On the day in 1943 when his famous report was being debated, William Beveridge, the creator of the welfare state, slipped out of the gallery of the House of Commons to reassure a meeting of the Eugenics Society of his continued support. In 1952, the eminent British neurologist AF Tredgold concluded that: “Many of the defectives are utterly helpless, repulsive in appearance and revolting in their manners. Their existence is a perpetual source of sorrow and unhappiness to their parents, in my opinion it would be an economical and humane procedure were their very existence to be painlessly terminated.”

The Nazis had been defeated but, for a moment, it seemed possible that one of their most repulsive policies might survive.

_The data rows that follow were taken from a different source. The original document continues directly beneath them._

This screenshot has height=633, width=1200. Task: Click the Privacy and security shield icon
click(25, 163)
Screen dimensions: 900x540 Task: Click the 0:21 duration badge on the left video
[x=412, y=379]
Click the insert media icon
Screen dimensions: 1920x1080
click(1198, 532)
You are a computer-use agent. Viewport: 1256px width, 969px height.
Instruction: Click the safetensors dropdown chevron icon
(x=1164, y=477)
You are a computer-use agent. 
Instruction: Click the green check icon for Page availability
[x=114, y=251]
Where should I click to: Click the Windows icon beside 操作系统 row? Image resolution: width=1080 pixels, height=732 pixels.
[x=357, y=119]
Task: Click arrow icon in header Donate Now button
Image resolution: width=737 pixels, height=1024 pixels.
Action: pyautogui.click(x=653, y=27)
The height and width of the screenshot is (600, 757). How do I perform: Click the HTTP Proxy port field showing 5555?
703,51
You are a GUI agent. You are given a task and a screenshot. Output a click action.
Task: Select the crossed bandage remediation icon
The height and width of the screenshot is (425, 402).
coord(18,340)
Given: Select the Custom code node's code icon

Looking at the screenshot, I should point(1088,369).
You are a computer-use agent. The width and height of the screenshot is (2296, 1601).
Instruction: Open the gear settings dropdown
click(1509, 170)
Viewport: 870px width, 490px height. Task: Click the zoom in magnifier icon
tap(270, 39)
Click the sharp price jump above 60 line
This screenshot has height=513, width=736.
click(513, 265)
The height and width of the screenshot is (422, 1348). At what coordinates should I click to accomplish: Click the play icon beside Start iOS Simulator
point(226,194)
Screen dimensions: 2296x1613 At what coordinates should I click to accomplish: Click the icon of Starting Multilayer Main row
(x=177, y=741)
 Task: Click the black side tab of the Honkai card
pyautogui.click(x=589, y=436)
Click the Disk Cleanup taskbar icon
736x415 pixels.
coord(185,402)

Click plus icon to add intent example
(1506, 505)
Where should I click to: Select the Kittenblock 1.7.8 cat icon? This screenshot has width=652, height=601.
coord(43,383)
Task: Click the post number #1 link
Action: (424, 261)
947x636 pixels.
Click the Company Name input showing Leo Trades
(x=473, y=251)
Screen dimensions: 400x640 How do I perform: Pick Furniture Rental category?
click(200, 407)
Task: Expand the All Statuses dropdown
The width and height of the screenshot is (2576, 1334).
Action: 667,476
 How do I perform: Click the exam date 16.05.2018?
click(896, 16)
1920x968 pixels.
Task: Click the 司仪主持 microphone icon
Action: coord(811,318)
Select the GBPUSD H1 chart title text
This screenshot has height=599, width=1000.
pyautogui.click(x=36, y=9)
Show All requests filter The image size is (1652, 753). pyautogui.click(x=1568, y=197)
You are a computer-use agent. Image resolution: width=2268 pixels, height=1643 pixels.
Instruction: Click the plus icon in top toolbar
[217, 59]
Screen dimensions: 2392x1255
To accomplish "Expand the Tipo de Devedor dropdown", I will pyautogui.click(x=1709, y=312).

Such views are rare today (though perhaps not in Downing Street), but a double standard is still in evidence in the way that abusive language is used, with racist and sexist terms being strictly taboo, but their learning disabled equivalents – “idiot”, “cretin”, “imbecile”, “retarded” – are all too common, even in supposedly progressive circles.

Representations in drama and art are infrequent and often misguided, emphasising individual tragedy not the broader social experience. And scholarship is hardly exempt, with the moral philosopher, Peter Singer, dismissing our protection of the profoundly disabled on the grounds of “speciesism” – declaring that their intellectual capacity is less than many animals. One of his followers even wrote an article entitled Do the Mentally Retarded Have a Right to be Eaten? which he insisted was a philosophical exploration, intended to “raise the issue of rights for the retarded in its hardest context”, adding sternly that “too much well-meaning sentimentality is allowed to pass for thought in the discussion of the retarded, and I want to shock my way through this”.

And Dawkins, in response to an enquiry from a woman about what to do if she discovered that she was pregnant with a foetus with Down’s Syndrome, replied “abort it and try again. It would be immoral to bring it into the world if you have the choice”. He denied that he is a “eugenicist”, but it is hard to understand what he means by the word “immoral” in such a context. What, of course, Dawkins forgets is that eugenics has been tried and failed abysmally: despite the Nazi programme of murder and sterilisation, Germany’s population of disabled people is entirely in line with other countries. It takes an intellectual to come up with such poisonous guff. 

Protecting the rights and opportunities of the learning disabled is hard enough; what’s striking is the way that so many otherwise clever people fail to get it.